25 Se trata de narraciones “en primer grado que cuenta[n] su propia historia” (Genette, 1989a: 302) o, más bien, que proponen una argumentación desde su estatus de personajes externos a la narración principal.

26 El Rosa de papel va confinado dentro de la “Advertencia”, mientras que la voz del lector tan solo resulta audible dentro de las apostillas que el autor le concede, reproducidas en cursiva y separadas del texto original por medio de un espaciado de gran tamaño y una línea con tres asteriscos.

27 Al introducir parlamentos y acotaciones, OMN adquiere todas las señas formales de una obra de teatro en las cinco páginas conclusivas de la “Breve tragicomedia final”.

28 La digresión sobre la historia de los topos bien podría compararse, en lo que se refiere al tono y al estilo, con un párrafo de un texto informativo divulgativo, mientras que la entrevista – una alternancia entre preguntas de Julián y respuestas del anciano entrevistado, colocada en el mismo capítulo – queda presentada como una transcripción fiel de una grabación que el escritor realizó “con vistas a un libro sobre el tema que algún día tal vez escriba” (OMN: 348).
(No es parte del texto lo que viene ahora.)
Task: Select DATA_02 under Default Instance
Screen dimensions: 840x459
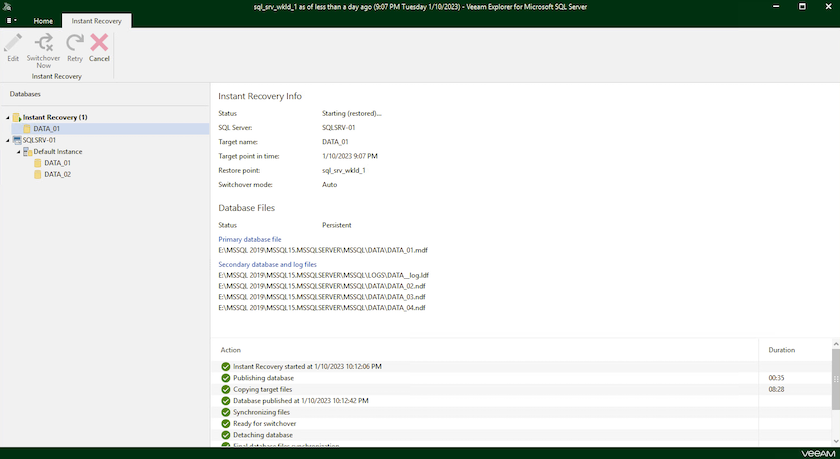Action: click(57, 174)
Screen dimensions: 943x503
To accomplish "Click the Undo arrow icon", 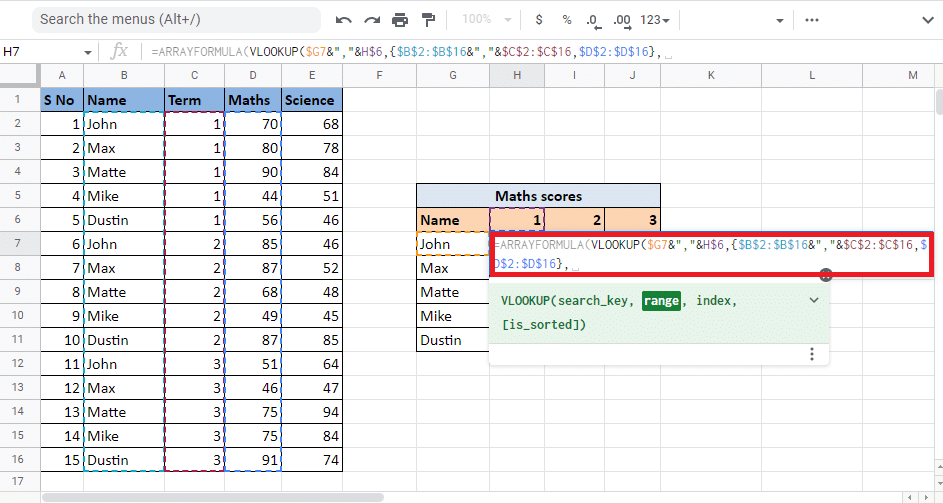I will point(344,19).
Los pasajes le valen al joven Rosa la acusación por parte del crítico lector de haber saqueado “algún libro [que leyó al respecto] (imaginamos que el clásico Los topos, de Torbado y Leguineche)” (OMN: 364).

29 Respecto a la sorpresiva atribución a Mariñas de la voz narrativa que emplea el – que a estas alturas cabría clasificar como homodiegética y extradiegética hasta el último episodio, donde ya se convertiría en intradiegética – comenta el lector que “duda[…] de la pertinencia de ese giro final. Más bien es algo caprichoso, incluso un descuido. El autor tenía sobre el escritorio varios recursos rotulados como ‘final sorprendente’, y este en concreto, el del desenmascaramiento del narrador, se le ha caído en la página sin pensar demasiado en su alcance. Así que no [le] haremos mucho caso” (OMN: 439).
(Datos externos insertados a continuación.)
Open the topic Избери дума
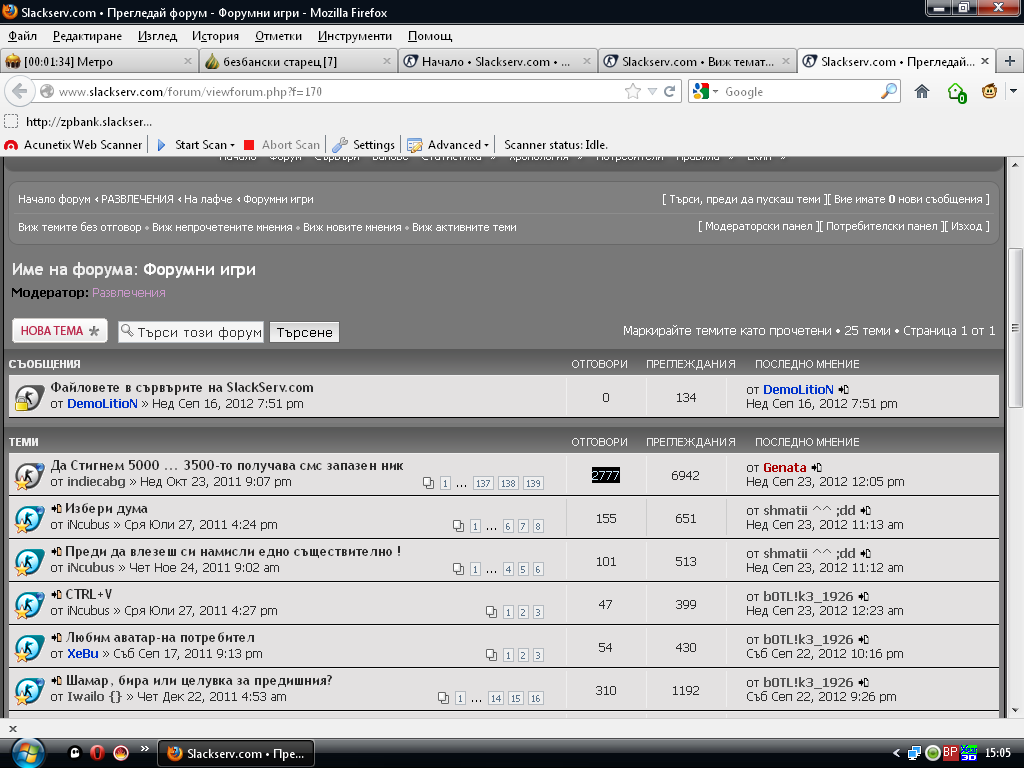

30 Nótese el parecido (incluso léxico) entre el parlamento de Mariñas y el arranque del prólogo de La malamemoria comentado anteriormente, lo cual aumenta la confusión del lector a raíz de una posible identificación entre la voz que pronuncia el mismo pasaje de apertura – la de Rosa, creíamos hasta este momento – y la de Mariñas.